= DIRECTIONS FOR THIS TASK =
The records should be written out in full, with nothing altered.

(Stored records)

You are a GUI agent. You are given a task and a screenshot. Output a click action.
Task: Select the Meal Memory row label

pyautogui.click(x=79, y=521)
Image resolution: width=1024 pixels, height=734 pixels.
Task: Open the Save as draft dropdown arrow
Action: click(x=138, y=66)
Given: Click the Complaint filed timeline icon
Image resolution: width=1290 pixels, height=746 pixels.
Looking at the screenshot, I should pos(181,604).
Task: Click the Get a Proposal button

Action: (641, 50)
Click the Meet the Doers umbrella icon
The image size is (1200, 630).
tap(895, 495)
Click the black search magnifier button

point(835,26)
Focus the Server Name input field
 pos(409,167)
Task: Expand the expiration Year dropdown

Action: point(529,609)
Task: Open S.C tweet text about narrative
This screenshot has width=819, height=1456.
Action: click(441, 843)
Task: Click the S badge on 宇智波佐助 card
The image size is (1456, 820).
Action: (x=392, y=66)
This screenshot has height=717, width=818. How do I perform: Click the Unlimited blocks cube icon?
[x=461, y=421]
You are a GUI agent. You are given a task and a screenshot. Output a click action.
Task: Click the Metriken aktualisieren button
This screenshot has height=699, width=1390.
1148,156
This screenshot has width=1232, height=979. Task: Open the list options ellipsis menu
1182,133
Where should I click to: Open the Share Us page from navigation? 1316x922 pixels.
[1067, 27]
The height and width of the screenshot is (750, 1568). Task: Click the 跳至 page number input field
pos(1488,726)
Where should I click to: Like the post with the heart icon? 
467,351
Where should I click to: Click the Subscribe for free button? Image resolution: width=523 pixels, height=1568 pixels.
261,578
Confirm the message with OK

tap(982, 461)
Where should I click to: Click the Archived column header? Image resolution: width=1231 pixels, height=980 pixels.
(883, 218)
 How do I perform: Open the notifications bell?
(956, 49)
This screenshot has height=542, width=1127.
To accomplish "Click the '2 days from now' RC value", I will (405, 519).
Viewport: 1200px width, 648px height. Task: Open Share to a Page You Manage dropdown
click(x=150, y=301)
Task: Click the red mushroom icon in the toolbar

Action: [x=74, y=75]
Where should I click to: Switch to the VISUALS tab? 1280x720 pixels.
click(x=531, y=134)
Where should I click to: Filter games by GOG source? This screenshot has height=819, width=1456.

= FINAL ANSWER =
You are a GUI agent. You are given a task and a screenshot. Output a click action.
Task: Select the Meal Memory row label

pyautogui.click(x=79, y=521)
Image resolution: width=1024 pixels, height=734 pixels.
Task: Open the Save as draft dropdown arrow
Action: click(x=138, y=66)
Given: Click the Complaint filed timeline icon
Image resolution: width=1290 pixels, height=746 pixels.
Looking at the screenshot, I should pos(181,604).
Task: Click the Get a Proposal button

Action: (641, 50)
Click the Meet the Doers umbrella icon
The image size is (1200, 630).
tap(895, 495)
Click the black search magnifier button

point(835,26)
Focus the Server Name input field
 pos(409,167)
Task: Expand the expiration Year dropdown

Action: point(529,609)
Task: Open S.C tweet text about narrative
This screenshot has width=819, height=1456.
Action: click(441, 843)
Task: Click the S badge on 宇智波佐助 card
The image size is (1456, 820).
Action: (x=392, y=66)
This screenshot has height=717, width=818. How do I perform: Click the Unlimited blocks cube icon?
[x=461, y=421]
You are a GUI agent. You are given a task and a screenshot. Output a click action.
Task: Click the Metriken aktualisieren button
This screenshot has height=699, width=1390.
1148,156
This screenshot has width=1232, height=979. Task: Open the list options ellipsis menu
1182,133
Where should I click to: Open the Share Us page from navigation? 1316x922 pixels.
[1067, 27]
The height and width of the screenshot is (750, 1568). Task: Click the 跳至 page number input field
pos(1488,726)
Where should I click to: Like the post with the heart icon? 
467,351
Where should I click to: Click the Subscribe for free button? Image resolution: width=523 pixels, height=1568 pixels.
261,578
Confirm the message with OK

tap(982, 461)
Where should I click to: Click the Archived column header? Image resolution: width=1231 pixels, height=980 pixels.
(883, 218)
 How do I perform: Open the notifications bell?
(956, 49)
This screenshot has height=542, width=1127.
To accomplish "Click the '2 days from now' RC value", I will (405, 519).
Viewport: 1200px width, 648px height. Task: Open Share to a Page You Manage dropdown
click(x=150, y=301)
Task: Click the red mushroom icon in the toolbar

Action: [x=74, y=75]
Where should I click to: Switch to the VISUALS tab? 1280x720 pixels.
click(x=531, y=134)
Where should I click to: Filter games by GOG source? This screenshot has height=819, width=1456.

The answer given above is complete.